Exercise description: Line by line, output everything from the one that contains "Click the page number input field" through the end of the material below, exactly as written and with no pictures.

Input:
>>>>>
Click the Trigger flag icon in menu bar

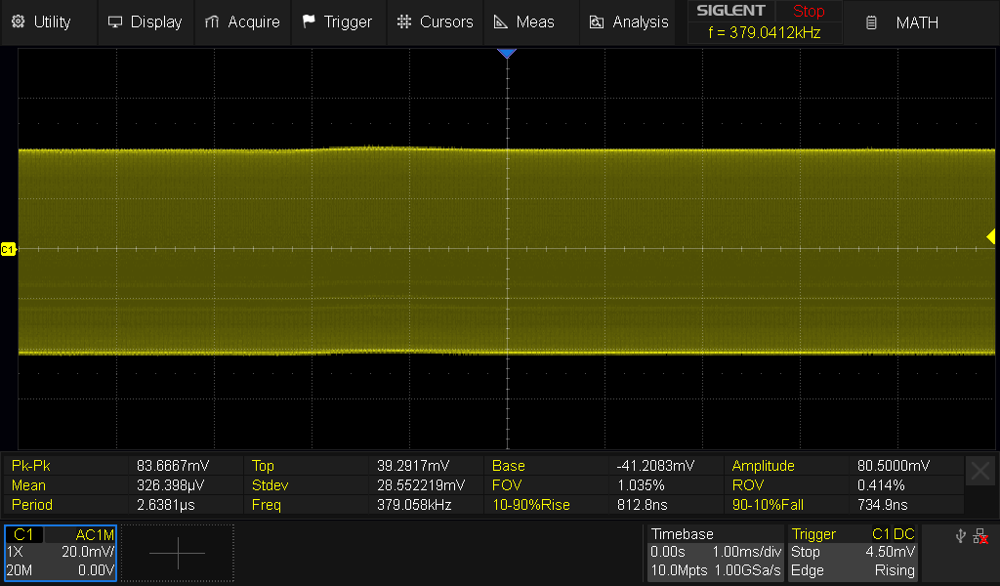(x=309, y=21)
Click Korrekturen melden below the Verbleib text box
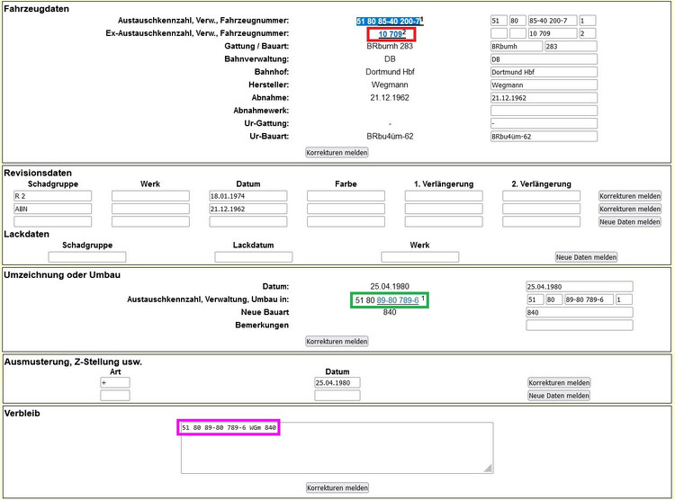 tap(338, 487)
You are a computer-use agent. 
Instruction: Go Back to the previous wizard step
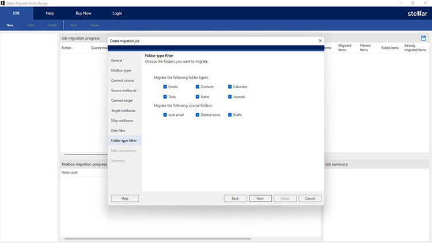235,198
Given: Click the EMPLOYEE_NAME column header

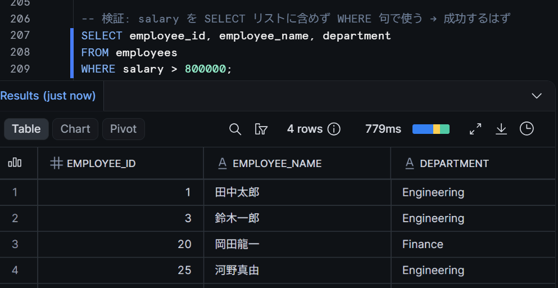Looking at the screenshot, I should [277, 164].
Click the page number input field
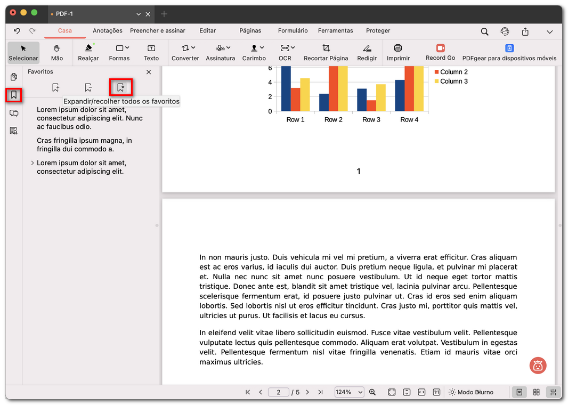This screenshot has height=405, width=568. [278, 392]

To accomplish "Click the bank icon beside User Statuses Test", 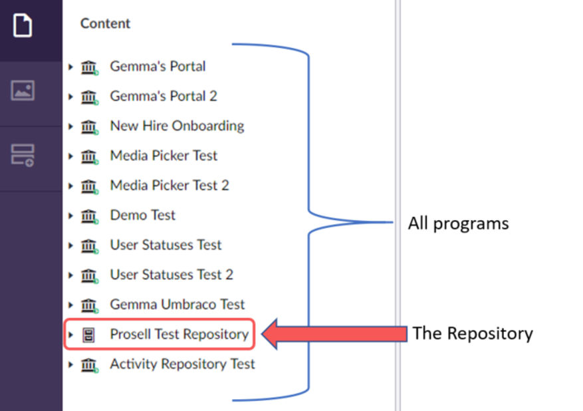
<<<<<
Task output:
Click the page number input field
This screenshot has height=405, width=568. [278, 392]

To accomplish "Click the bank icon beside User Statuses Test", 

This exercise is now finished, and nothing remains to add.